A blood group system consists of one or more antigens controlled by a single gene locus or two or more homologous genes. However, ABO and RH blood groups are most important for a blood transfusion, but some other blood antigens are known to cause hemolytic transfusion reactions or hemolytic disease in newborns. Some important blood groups are discussed below.

ABO Blood Group

In 1900, Landsteiner reported, ‘ The serum of healthy humans has an agglutinating effect on animal blood corpuscles and human blood corpuscles from different individuals.’ In the following year, he also recognized three blood types: A, B and C (later called O). Epstein and Ottenberg suggested that the blood groups are inherited. In 1910, Von Dungern and Hirschfeld confirmed that the A and B antigens inheritance obeyed Mendel’s laws. In 1924, Bernstein showed that only three alleles (IA, IB & IO) at one locus were necessary for its inheritance.

There is three alleles IA, IB & IO  located on chromosome 9, which produces three antigens, A, B and O, respectively. There are six possible combinations of these three alleles (genotypes). As the alleles, IA and IB are codominant to each other, and both are dominant over IO allele, only four blood types in this group are possible.

For the discovery of blood groups, Landsteiner received the Noble prize in 1930.

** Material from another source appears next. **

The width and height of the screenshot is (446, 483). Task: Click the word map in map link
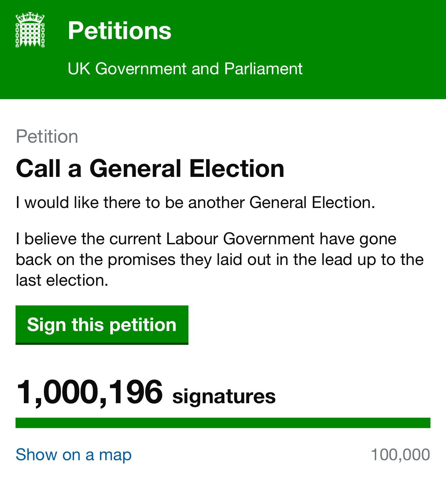coord(115,455)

The table below represents the blood types of the ABO blood group, antigens present on the RBCs, antibodies present in the serum, and possible genotypes.

ABO blood type

Antigen on RBCs

Antibodies in serum

Genotypes

A (two sub-types)

A

Anti-B

IAIA, IAIO

B

B

Anti-A

IBIB, IBIO

AB

Both A and B

None

IAIB

O

None

Both anti-A and anti-B

IOIO

Although the alleles of the ABO gene are located on chromosome 9; chromosome 19 carries genes that produce H-antigen. The gene products (enzymes) of the ABO gene modify the H-antigen. The products of IA allele are a glycosyltransferase enzyme which adds a terminal N-acetylglucosamine to the H-substance on the RBC membrane producing antigen A. IB allele produces another glycosyltransferase enzyme which adds a terminal galactose to the H-substance producing antigen B. IO allele produces inactive transferase enzyme which is incapable of adding any sugar to the H-antigen and hence, it remains unaltered. The pathway for synthesis of A and B antigens from H-substance, the structure of these antigens, and their cartoon representation are as follows.

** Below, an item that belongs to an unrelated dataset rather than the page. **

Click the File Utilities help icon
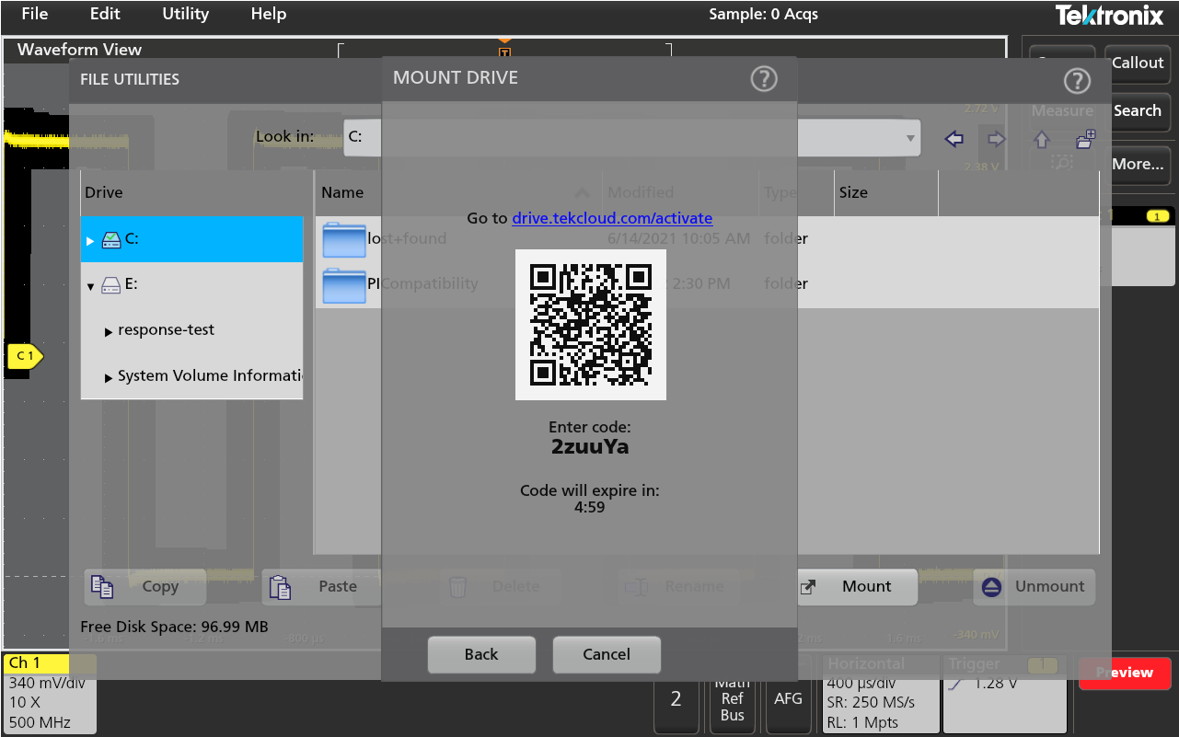The width and height of the screenshot is (1179, 737). pos(1076,81)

Synthesis pathway of antigens of ABO blood group
Schematic representation of A and B antigens, and H substance of ABO blood group
Cartoon of the A and B antigens of ABO blood group

Rh Blood Group and Rh incompatibility:

Investigation of a haemolytic blood transfusion reaction by Levine and Stetson in 1939 led to identifying Rh antigen. Rh stands for Rhesus, as the antigen was identified by alloantibody produced in rabbits by injecting RBCs of the Rhesus monkey. The Rh antigen is present in the RBCs of nearly 80% of the population. Later, it was found that the Rh-positive was inherited as a dominant character.

The Rh antigens (52 in number) are encoded by two homologous genes, RHD and RHCE, located on chromosome 1. RHD produces antigen D (RH1), often called Rh or rhesus antigen, and RHCE produces Cc and Ee antigens. The presence or absence of the D antigen produces two phenotypes, Rh-positive and Rh-negative respectively.

Rh incompatibility:

When a person with Rh-negative blood is exposed to Rh-positive blood, the Rh-negative person starts preparing antibodies against the Rh antigen. Hence, this blood group is also significant for blood transfusion.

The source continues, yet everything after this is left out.